### WHAT YOU NEED TO DO
Nothing but the lines from the one containing "643x702 pixels. Task: Select" through the last line of the records belongs in the answer, copied exactly and with the pictures left out.

### MATERIAL PROVIDED
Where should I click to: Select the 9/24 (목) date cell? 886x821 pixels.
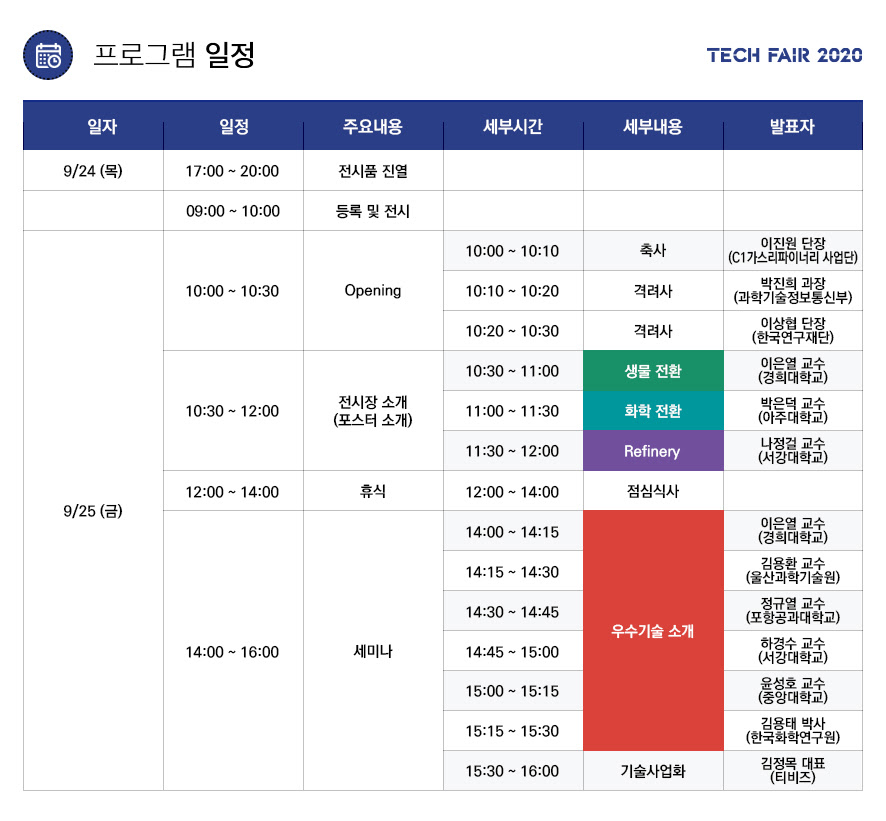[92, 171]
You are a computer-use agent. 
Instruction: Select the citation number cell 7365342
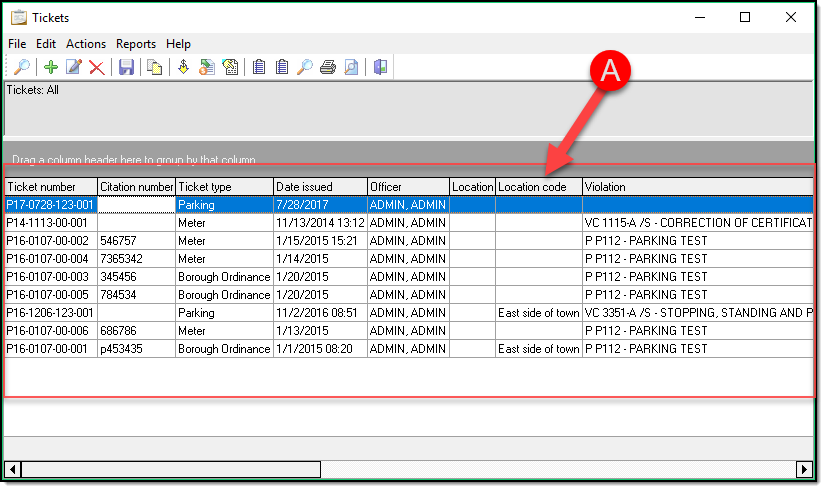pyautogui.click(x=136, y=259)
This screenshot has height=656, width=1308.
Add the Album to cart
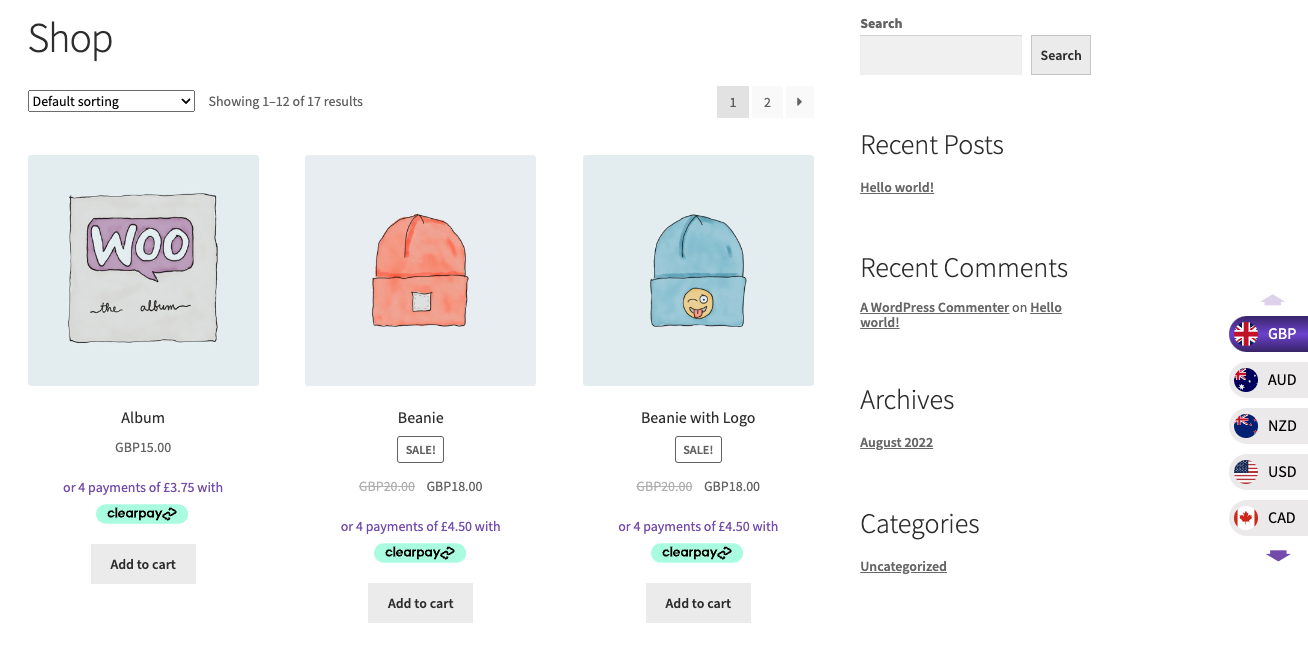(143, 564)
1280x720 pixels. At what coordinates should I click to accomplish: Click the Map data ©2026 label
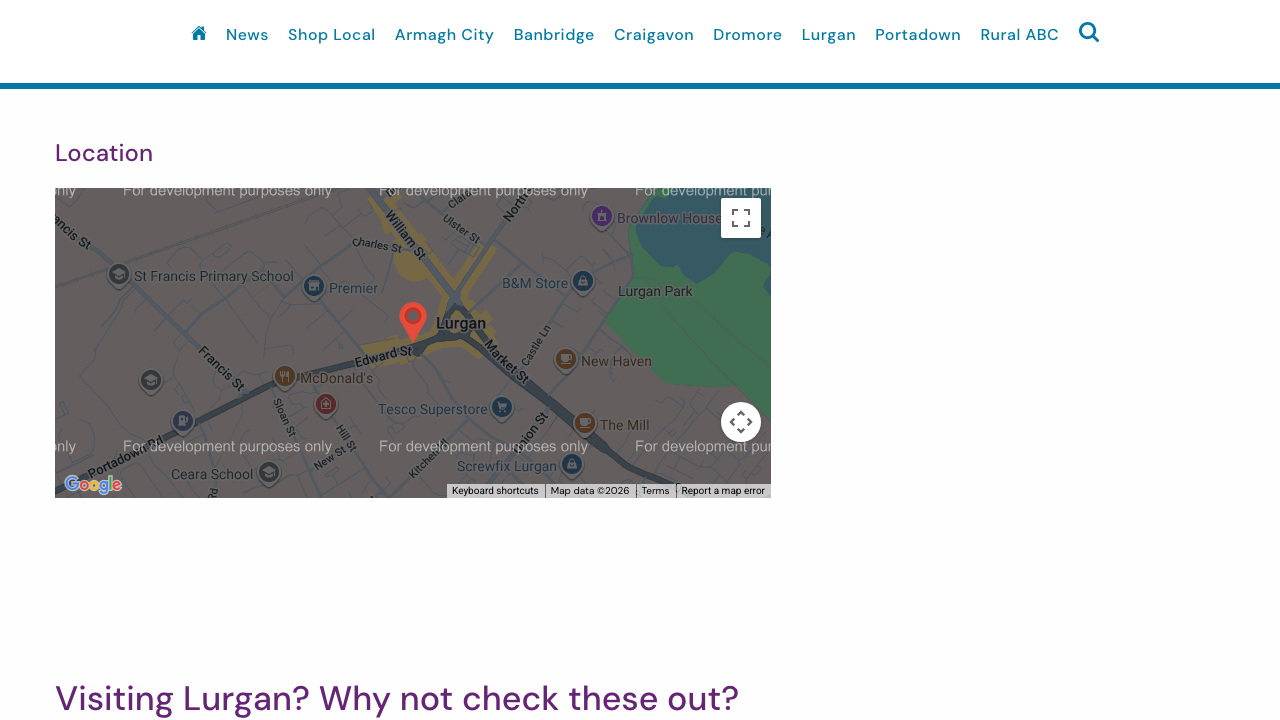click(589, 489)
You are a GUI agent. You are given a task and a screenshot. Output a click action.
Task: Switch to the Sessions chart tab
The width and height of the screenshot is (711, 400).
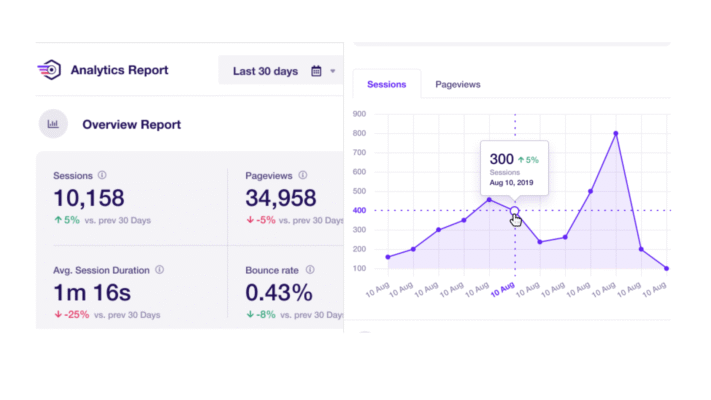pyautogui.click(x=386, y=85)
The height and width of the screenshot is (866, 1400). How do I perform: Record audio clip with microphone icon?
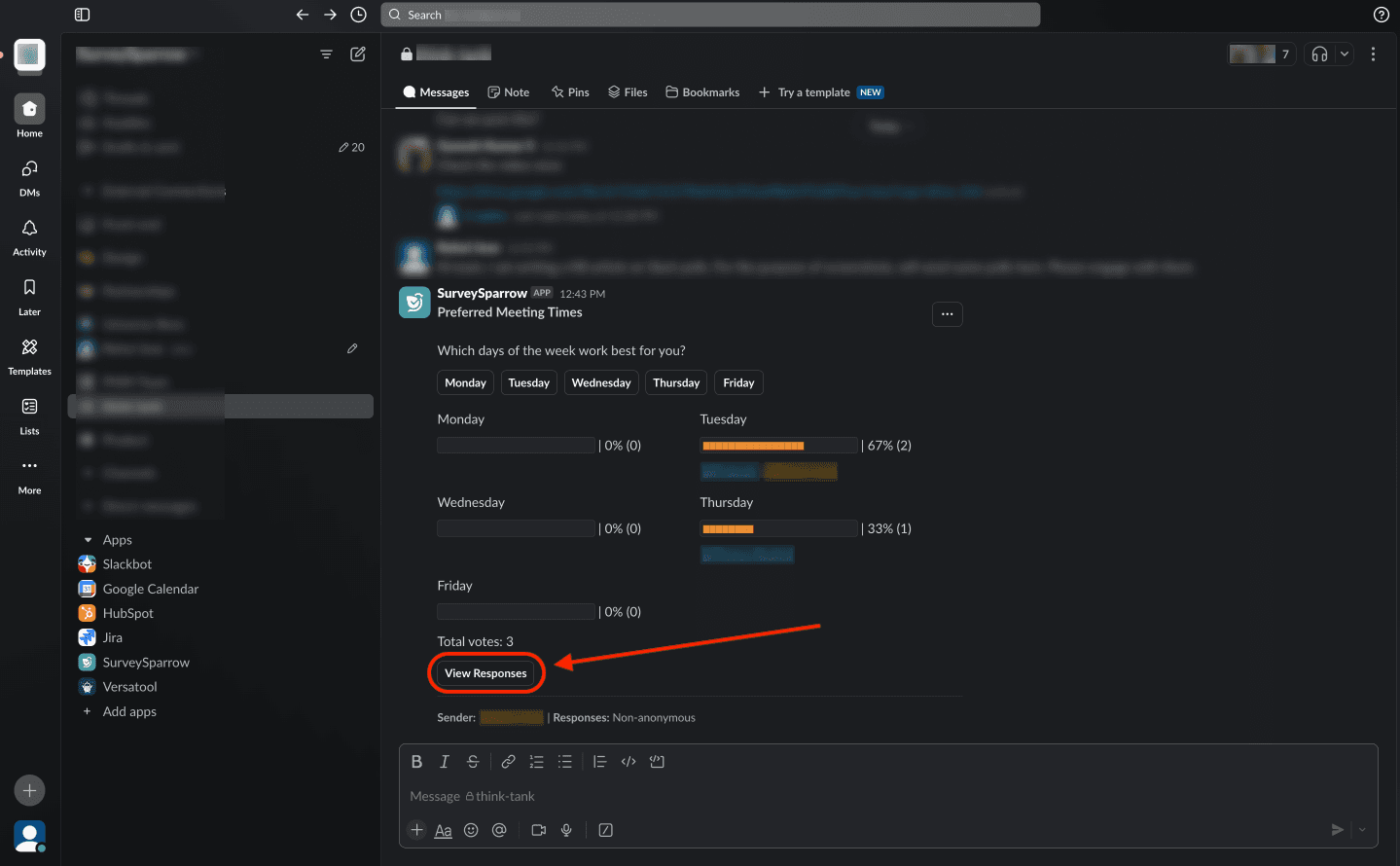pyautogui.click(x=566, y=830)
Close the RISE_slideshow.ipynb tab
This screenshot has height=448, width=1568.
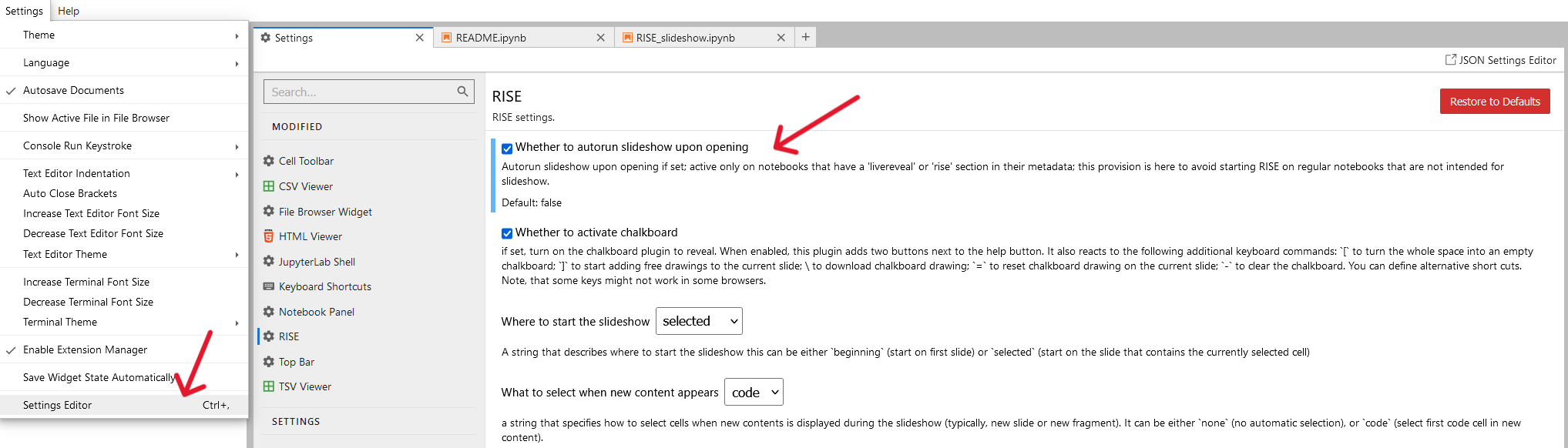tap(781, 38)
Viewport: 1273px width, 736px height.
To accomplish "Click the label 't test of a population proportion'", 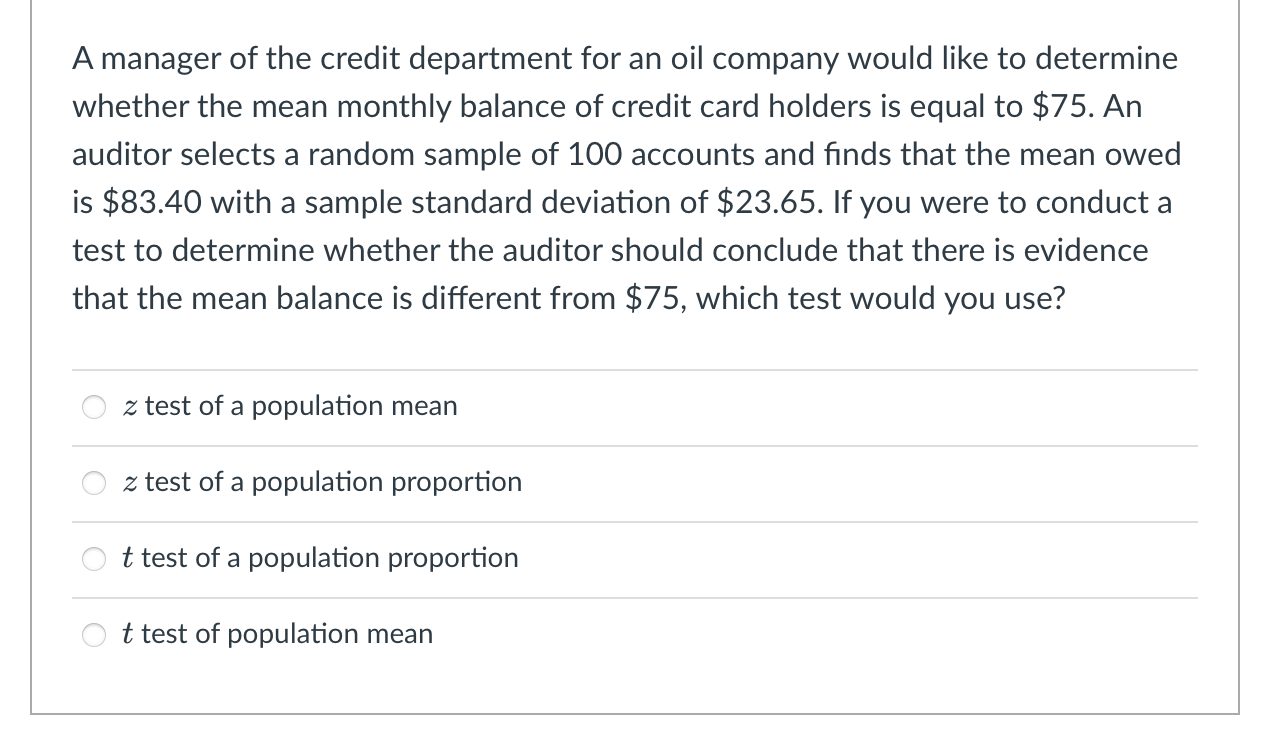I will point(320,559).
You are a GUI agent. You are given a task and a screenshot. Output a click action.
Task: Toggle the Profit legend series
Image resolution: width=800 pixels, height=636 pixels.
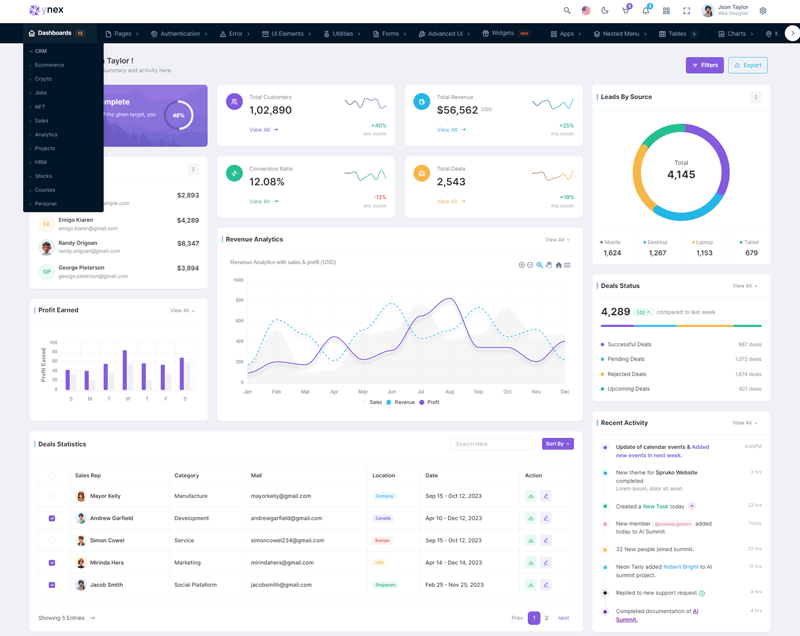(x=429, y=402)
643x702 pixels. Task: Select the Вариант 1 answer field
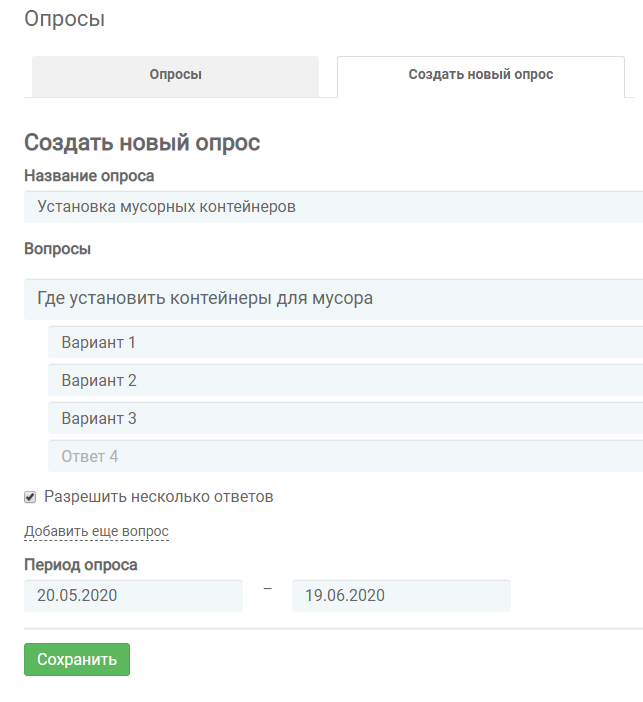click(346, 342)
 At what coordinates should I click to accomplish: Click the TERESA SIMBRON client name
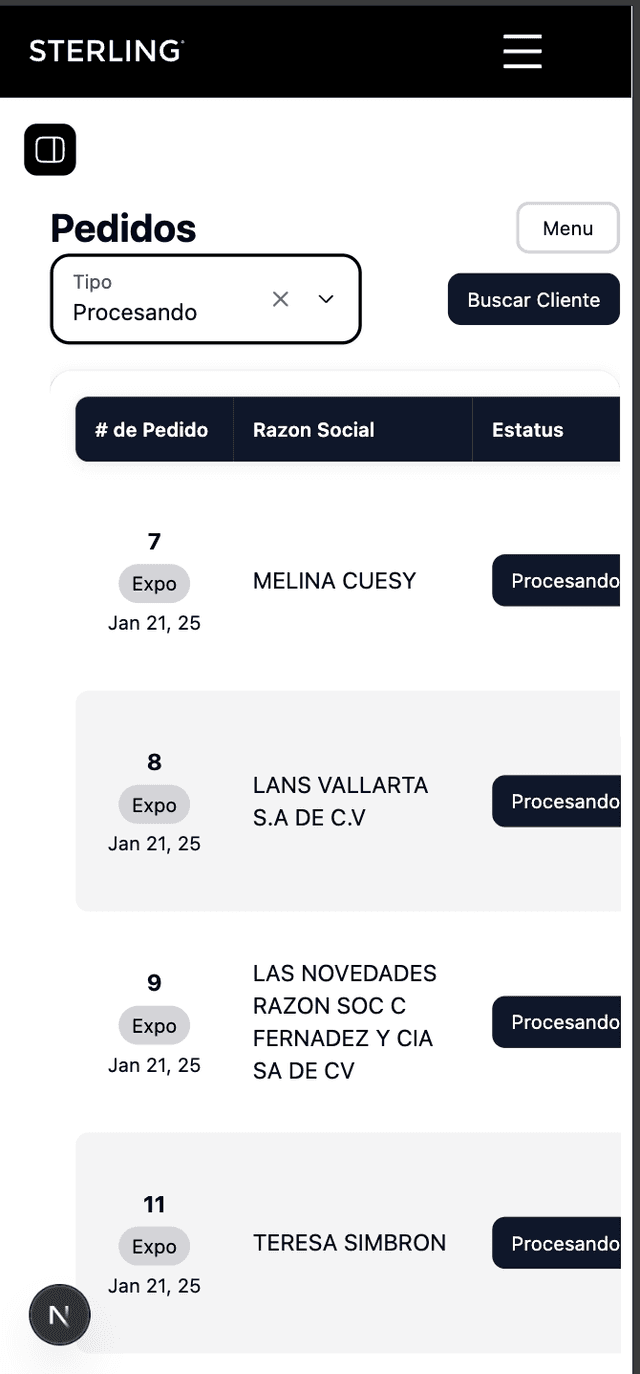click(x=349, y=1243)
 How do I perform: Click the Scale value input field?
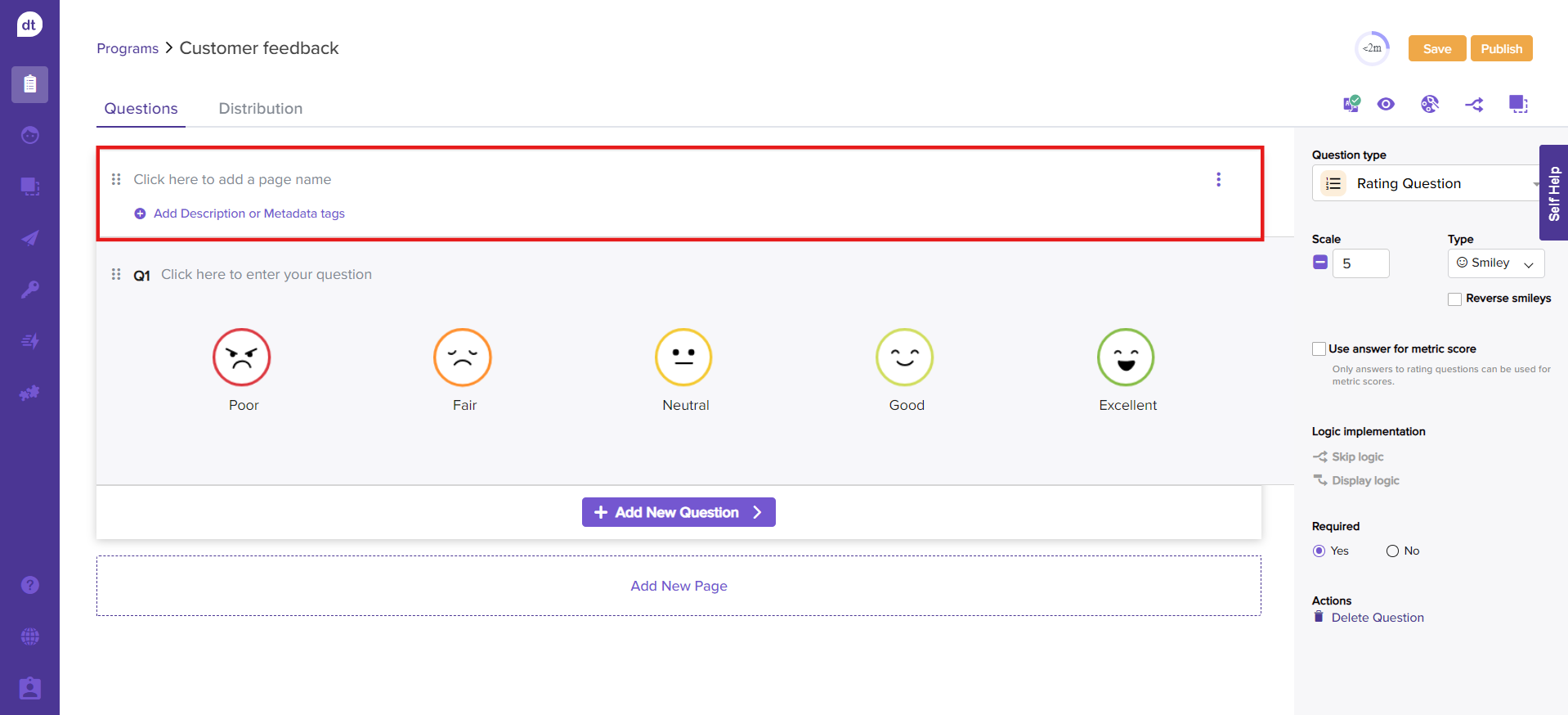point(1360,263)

### SOLUTION FOR THIS TASK
643x702 pixels. Task: Select the Вариант 1 answer field
click(346, 342)
 At what coordinates should I click to accomplish: Click the TERESA SIMBRON client name
click(x=349, y=1243)
 How do I perform: Click the Scale value input field?
point(1360,263)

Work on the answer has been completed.